▶ _Your objective_: Your copy should match the entries exactly, with the pictures left out.

(Stored records)
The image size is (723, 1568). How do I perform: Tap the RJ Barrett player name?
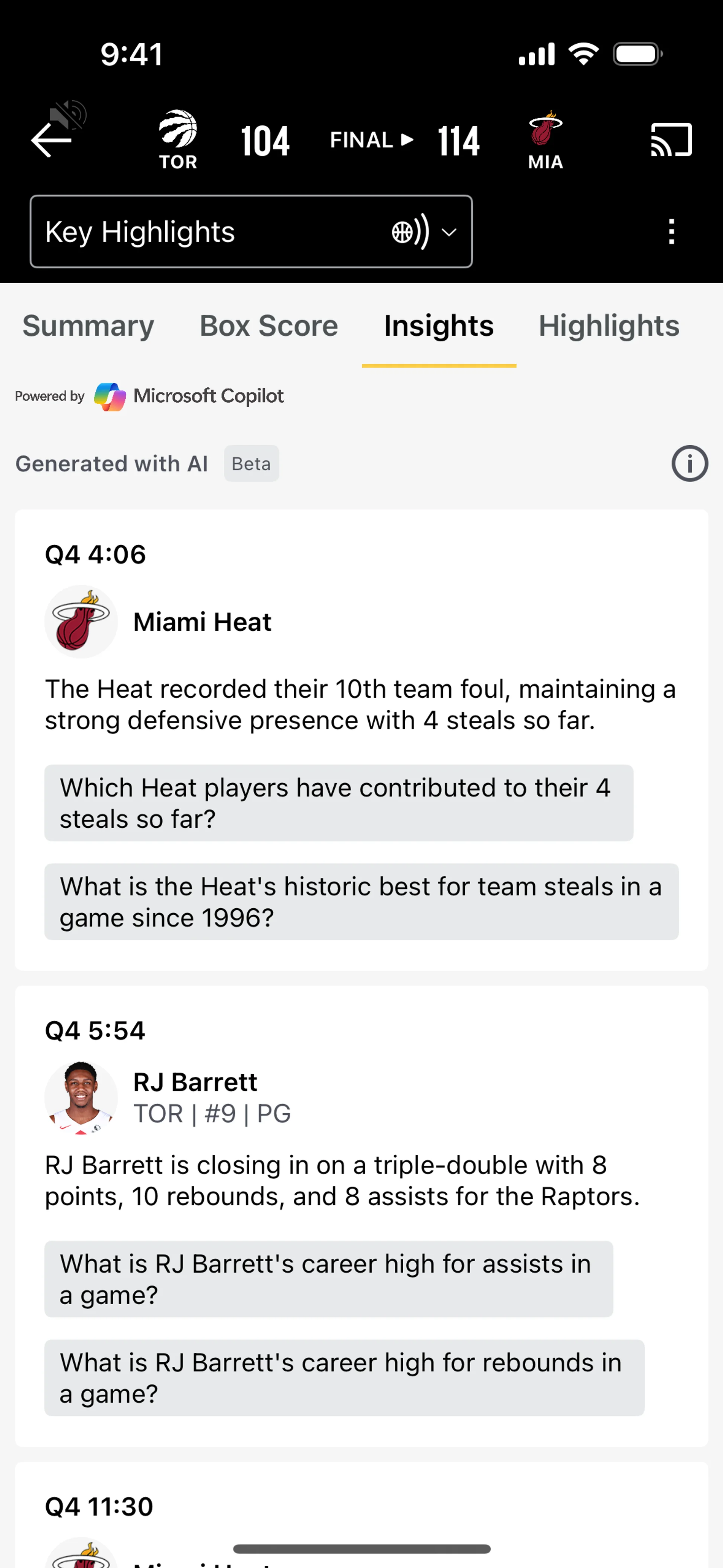195,1082
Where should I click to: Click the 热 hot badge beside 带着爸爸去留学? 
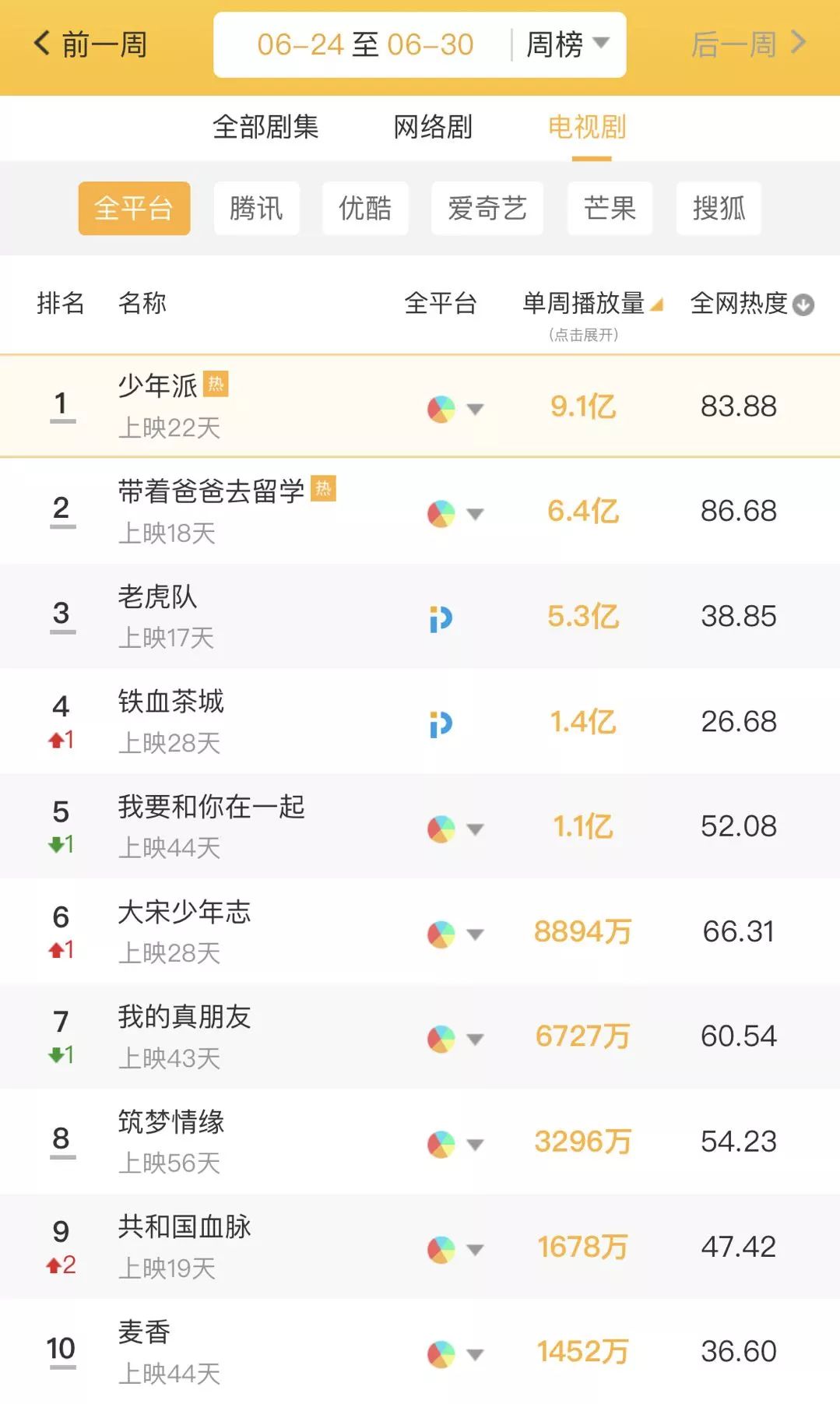point(323,488)
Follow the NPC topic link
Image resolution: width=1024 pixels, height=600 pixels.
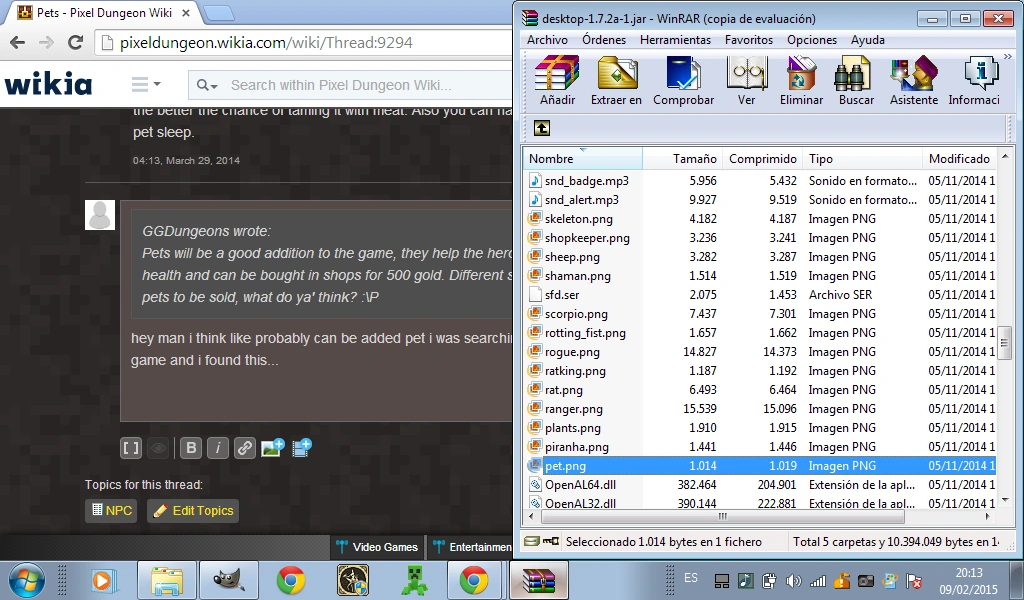point(111,511)
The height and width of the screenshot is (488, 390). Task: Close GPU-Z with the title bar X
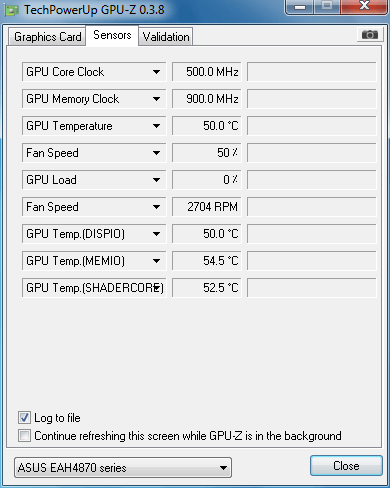(364, 7)
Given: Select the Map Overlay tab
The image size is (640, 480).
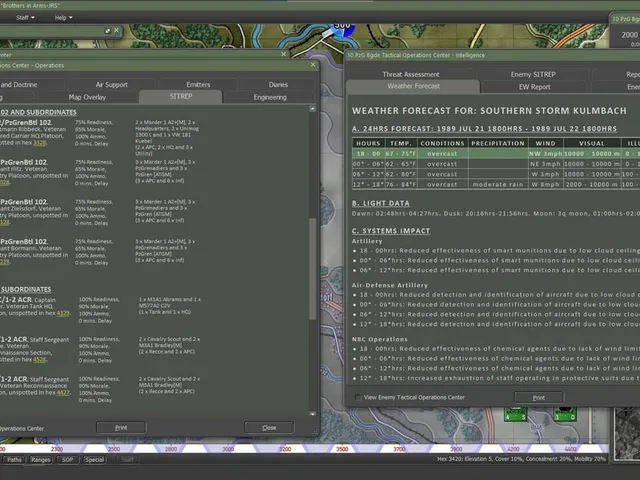Looking at the screenshot, I should click(x=87, y=97).
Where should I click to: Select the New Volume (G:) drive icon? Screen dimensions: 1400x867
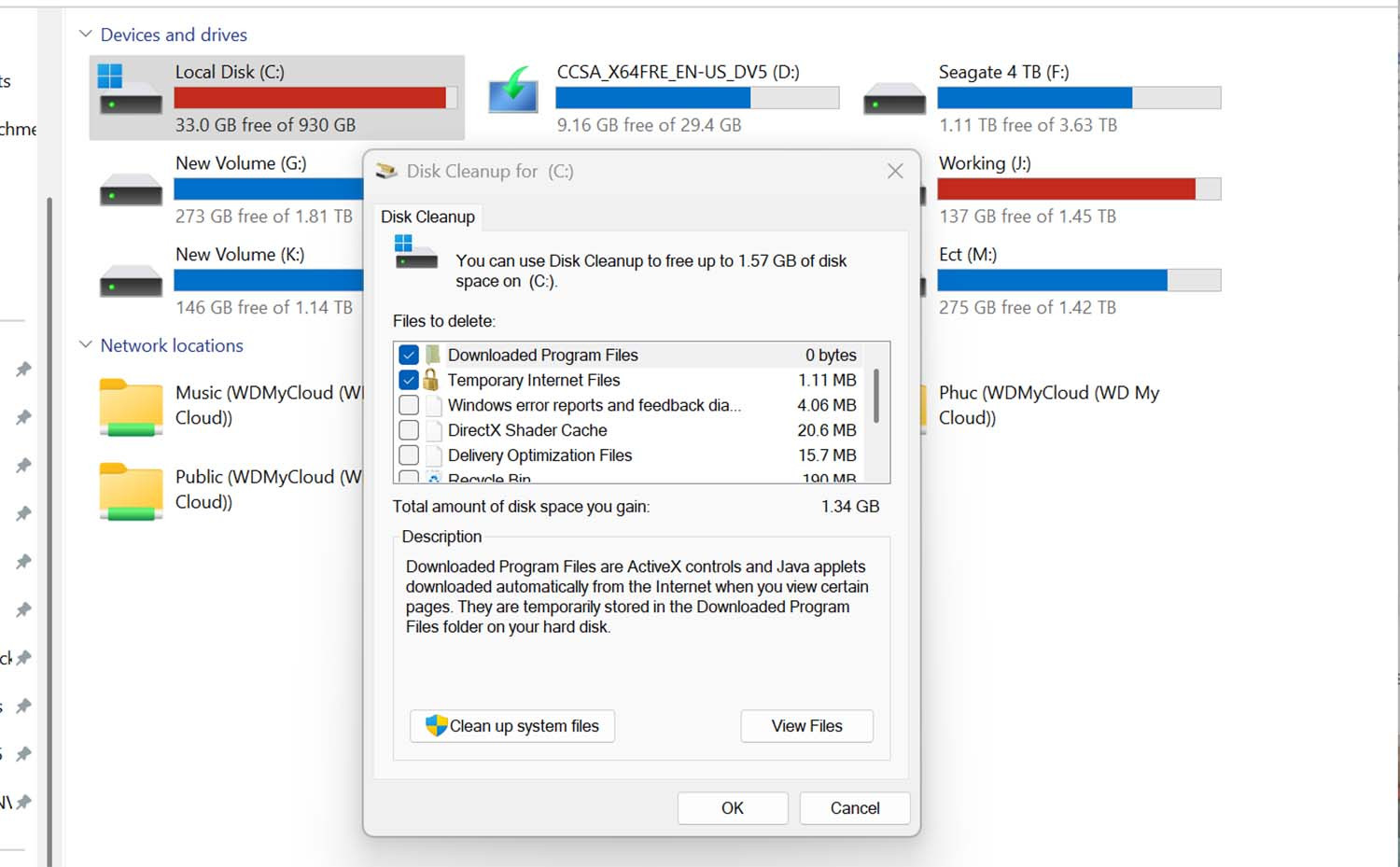[x=131, y=189]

▶ _Your solution_:
The image size is (723, 1568). How do I perform: Tap the RJ Barrett player name?
195,1082
Where should I click to: Click the 热 hot badge beside 带着爸爸去留学? 
point(323,488)
Follow the NPC topic link
Image resolution: width=1024 pixels, height=600 pixels.
point(111,511)
The height and width of the screenshot is (488, 390). Task: Close GPU-Z with the title bar X
(364, 7)
Given: Select the Map Overlay tab
The image size is (640, 480).
Looking at the screenshot, I should click(x=87, y=97).
Where should I click to: Select the New Volume (G:) drive icon? Screen dimensions: 1400x867
[x=131, y=189]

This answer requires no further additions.